At October 30, 2010, we had no borrowings outstanding under the Credit Agreement. We had $558 million of letters of credit outstanding under the Credit Agreement. As a result, our availability under the agreement was $1.9 billion at October 30, 2010. The majority of the letters of credit outstanding are used to provide collateral for our insurance programs.

Senior Secured Notes

In October 2010, we sold $1 billion aggregate principal amount of senior secured notes (the “Notes”), which bear interest at 6 5/8% per annum and mature on October 15, 2018. Concurrent with the closing of the sale of the Notes, the Company sold $250 million aggregate principal amount of Notes to the Company’s domestic pension plan in a private placement. The Notes are guaranteed by certain subsidiaries of the Company and are secured by a security interest in certain assets consisting primarily of domestic inventory and credit card receivables. The Company used the net proceeds of this offering to repay borrowings outstanding under the Credit Agreement on the settlement date and to fund the working capital requirements of our retail businesses, capital expenditures and for general corporate purposes.

Sears Canada Credit Agreement

In September 2010, Sears Canada entered into a five-year, $800 million Canadian senior secured revolving credit facility (the “Sears Canada Facility”). The Sears Canada Facility is available for Sears Canada’s general corporate purposes and is secured by a first lien on substantially all of Sears Canada’s non-real estate assets. Availability under the Sears Canada Facility is determined pursuant to a borrowing base formula based on inventory and account and credit card receivables, subject to certain limitations.

At October 30, 2010, we had approximately $471 million ($480 million Canadian) of borrowings outstanding under the Sears Canada Facility and classified these borrowings as short-term debt as we intend to repay outstanding amounts within the next twelve months. Amounts outstanding under the Sears Canada Credit Agreement were used primarily to fund a $389 million short-term loan to Sears Holdings. Sears Domestic repaid this loan on November 12, 2010. Availability under this agreement, given total outstanding borrowings and letters of credit, was approximately $304 million ($310 million Canadian) at October 30, 2010.

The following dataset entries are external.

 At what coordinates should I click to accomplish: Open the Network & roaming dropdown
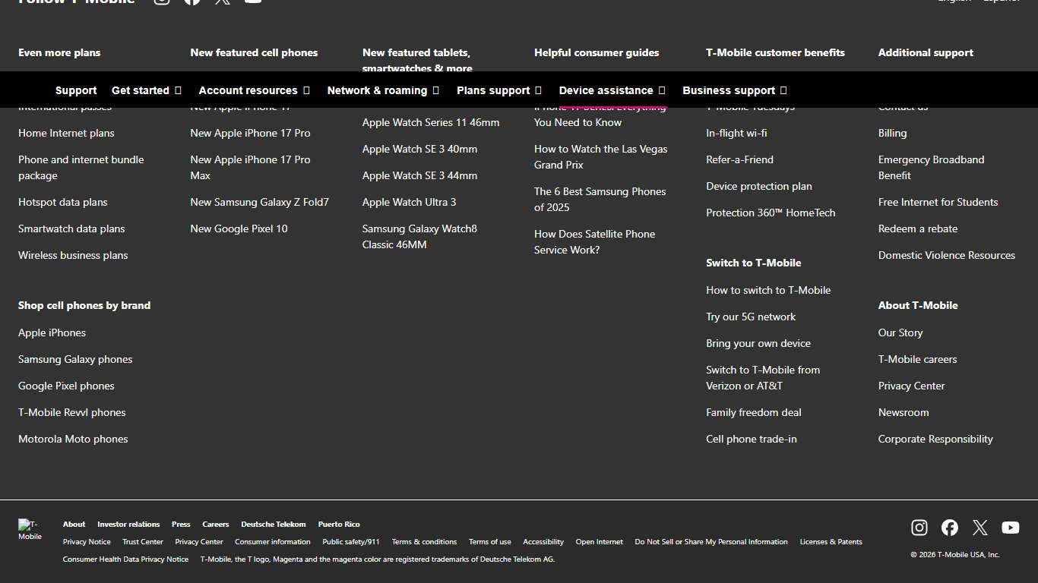point(378,90)
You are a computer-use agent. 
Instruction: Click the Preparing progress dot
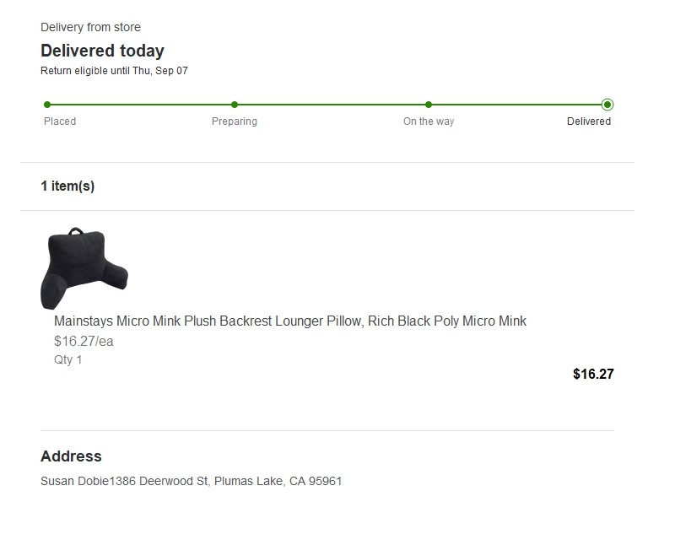click(x=235, y=105)
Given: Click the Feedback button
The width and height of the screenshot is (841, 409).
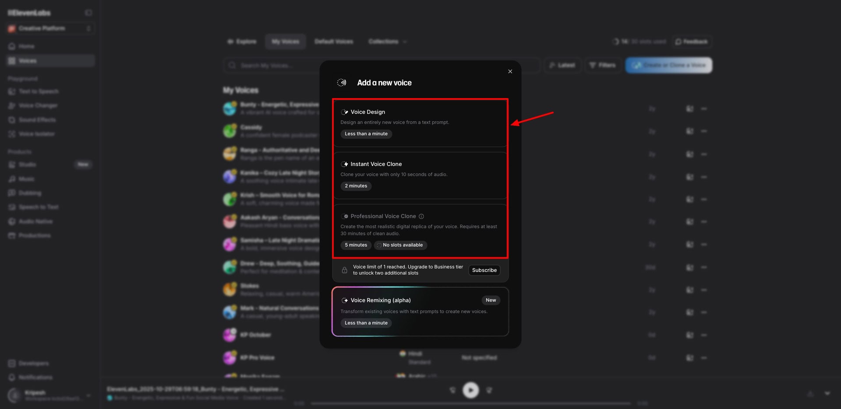Looking at the screenshot, I should click(x=692, y=42).
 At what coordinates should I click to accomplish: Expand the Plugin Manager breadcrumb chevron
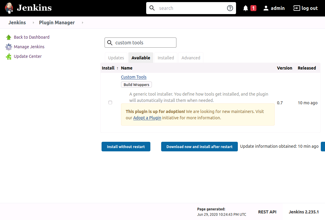[82, 23]
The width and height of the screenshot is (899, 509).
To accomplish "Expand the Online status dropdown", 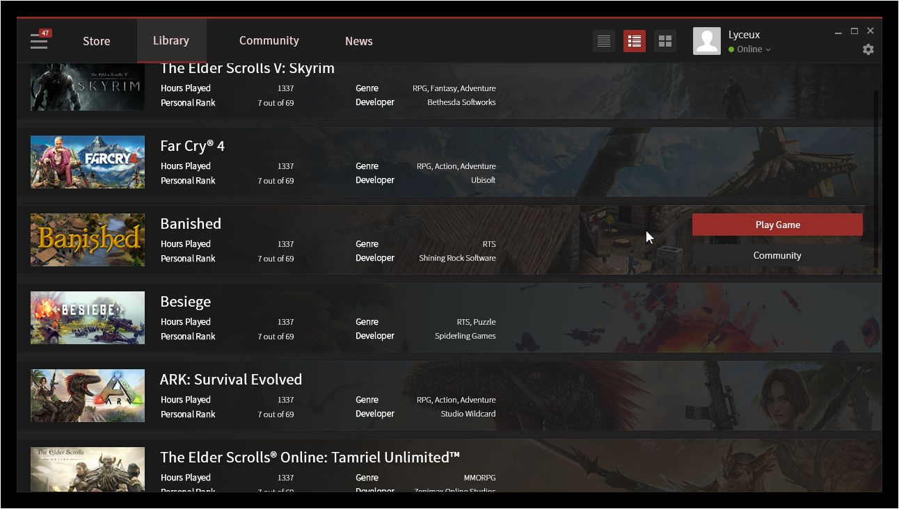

Orchard Supply Hardware LLC (“OSH LLC”) Credit Agreement

In November 2005, OSH LLC entered into a five-year, $130 million senior secured revolving credit facility (the “OSH LLC Facility”), which includes a $25 million letter of credit sublimit. The OSH LLC Facility was amended and extended in January 2010 and, as a result, available capacity was bifurcated into a $100 million tranche maturing December 2013 and a $20 million tranche maturing December 2011. The OSH LLC Facility continues to have a $25 million letter of credit sublimit. The OSH LLC Facility is available for OSH LLC’s general corporate purposes and is secured by a first lien on substantially all of OSH LLC’s non-real estate assets. Availability under the OSH LLC Facility is determined pursuant to a borrowing base formula based on inventory and account and credit card receivables, subject to certain limitations. As of October 30, 2010, there were $37 million in borrowings outstanding under the OSH LLC Facility and $8 million in outstanding letters of credit.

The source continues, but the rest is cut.